Records excerpted from a collection>
• • • •

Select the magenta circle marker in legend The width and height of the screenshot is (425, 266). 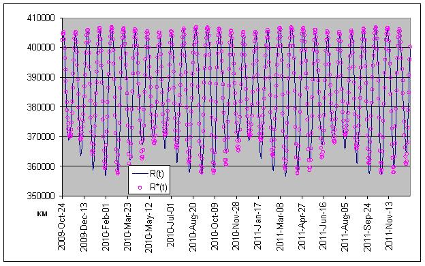(140, 188)
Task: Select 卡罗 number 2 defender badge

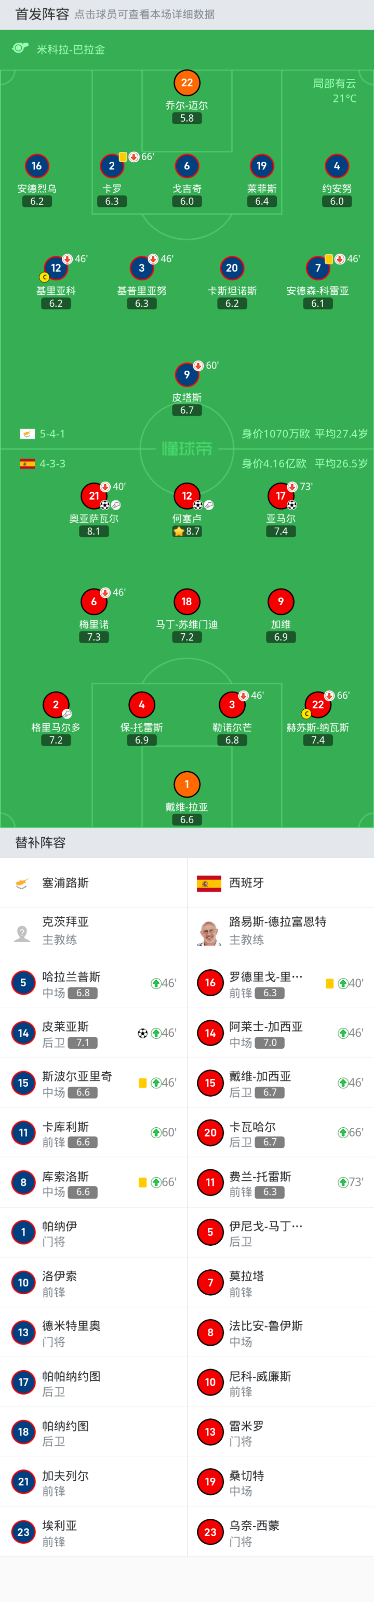Action: (x=112, y=166)
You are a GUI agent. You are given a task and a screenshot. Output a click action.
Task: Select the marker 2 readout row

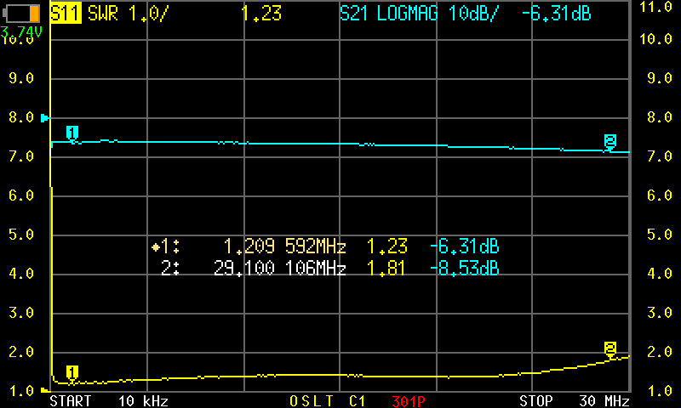[329, 269]
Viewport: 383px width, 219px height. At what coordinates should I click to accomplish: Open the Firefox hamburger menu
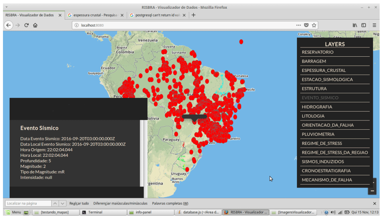[x=374, y=25]
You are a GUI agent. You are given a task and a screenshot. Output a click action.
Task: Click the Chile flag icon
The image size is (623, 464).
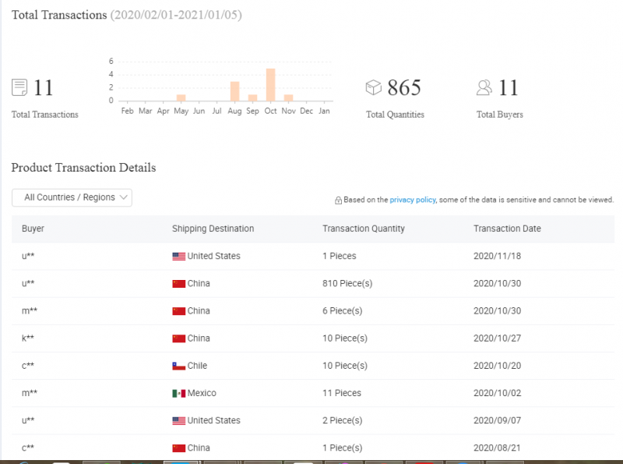[x=178, y=366]
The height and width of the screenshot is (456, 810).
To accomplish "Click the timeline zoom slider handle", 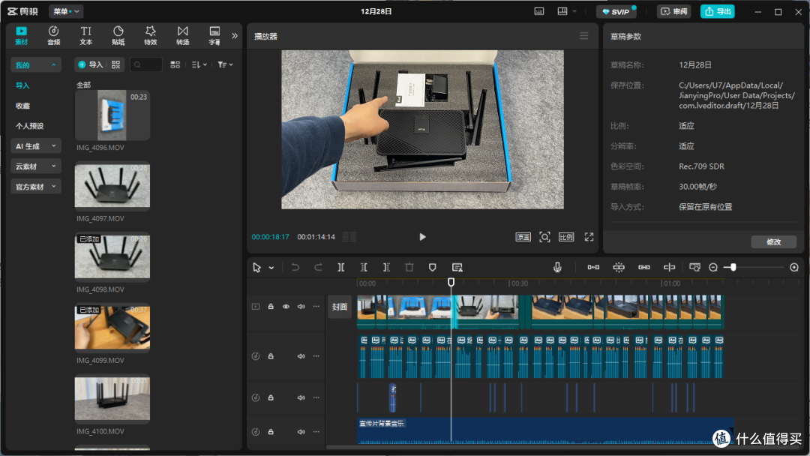I will (x=733, y=267).
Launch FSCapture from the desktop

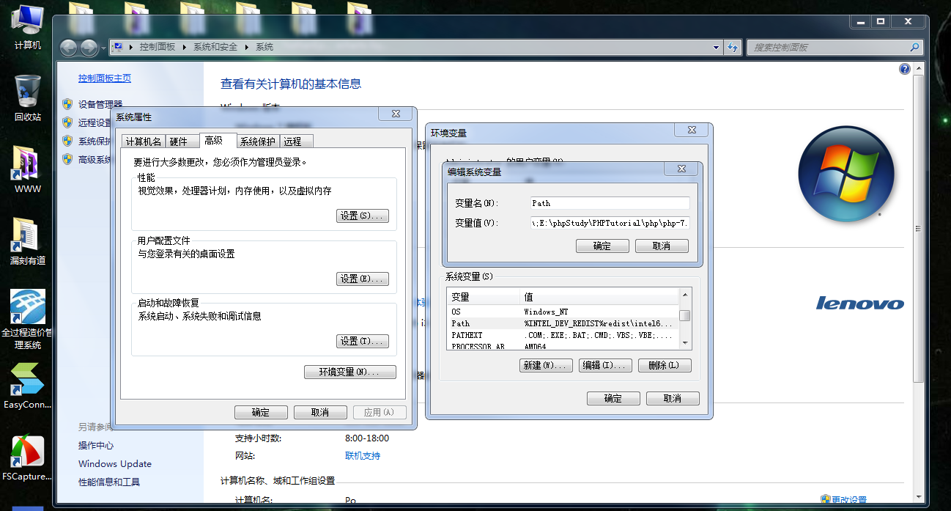(26, 455)
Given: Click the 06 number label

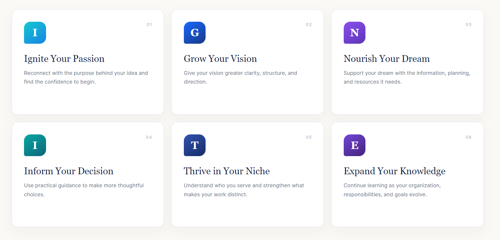Looking at the screenshot, I should pyautogui.click(x=469, y=137).
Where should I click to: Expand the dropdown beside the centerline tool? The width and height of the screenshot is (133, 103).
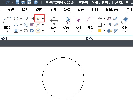[x=43, y=19]
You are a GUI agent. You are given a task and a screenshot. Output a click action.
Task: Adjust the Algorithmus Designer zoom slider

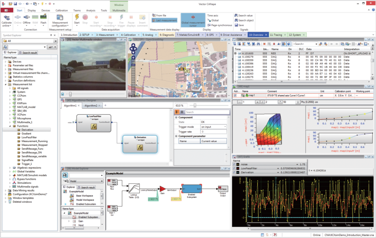coord(195,105)
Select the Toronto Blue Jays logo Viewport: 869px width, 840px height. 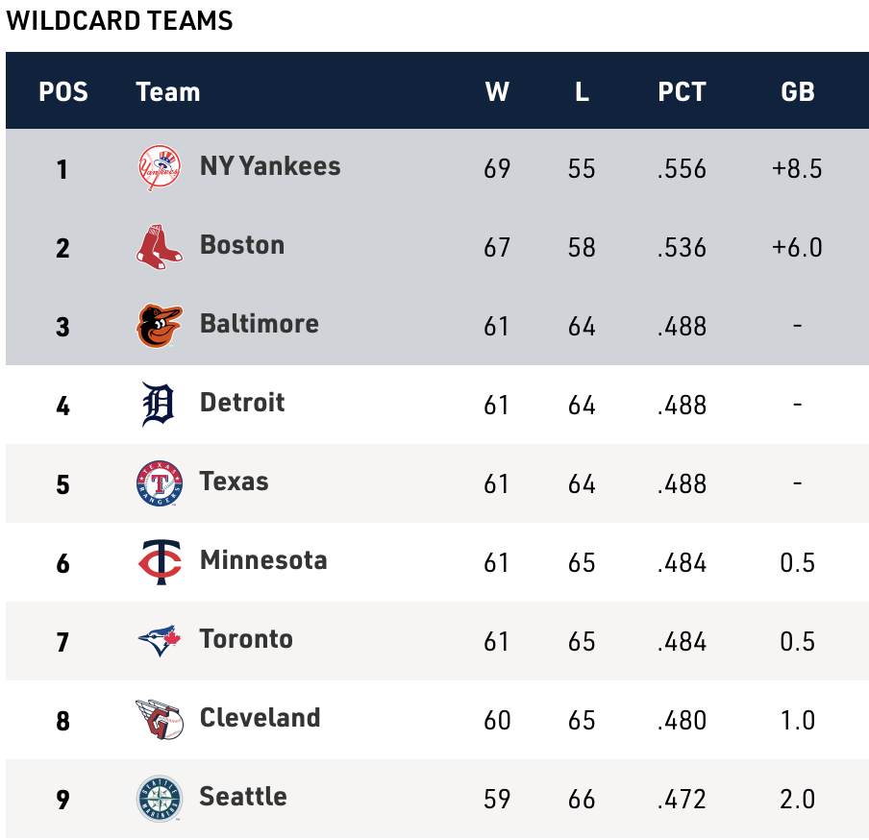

• • • •

TO DO>
Write out exactly the stretch of lines that begins with the line containing "Given: Click the 06 number label" and ends with the last line of the records above, leaving out the pictures.

EXPECTED ANSWER>
Given: Click the 06 number label

Looking at the screenshot, I should pyautogui.click(x=469, y=137).
Where should I click to: Expand the dropdown beside the centerline tool? The width and height of the screenshot is (133, 103).
[x=43, y=19]
You are a GUI agent. You are given a task and a screenshot. Output a click action.
Task: Adjust the Algorithmus Designer zoom slider

coord(195,105)
Select the Toronto Blue Jays logo Viewport: 869px width, 840px height. 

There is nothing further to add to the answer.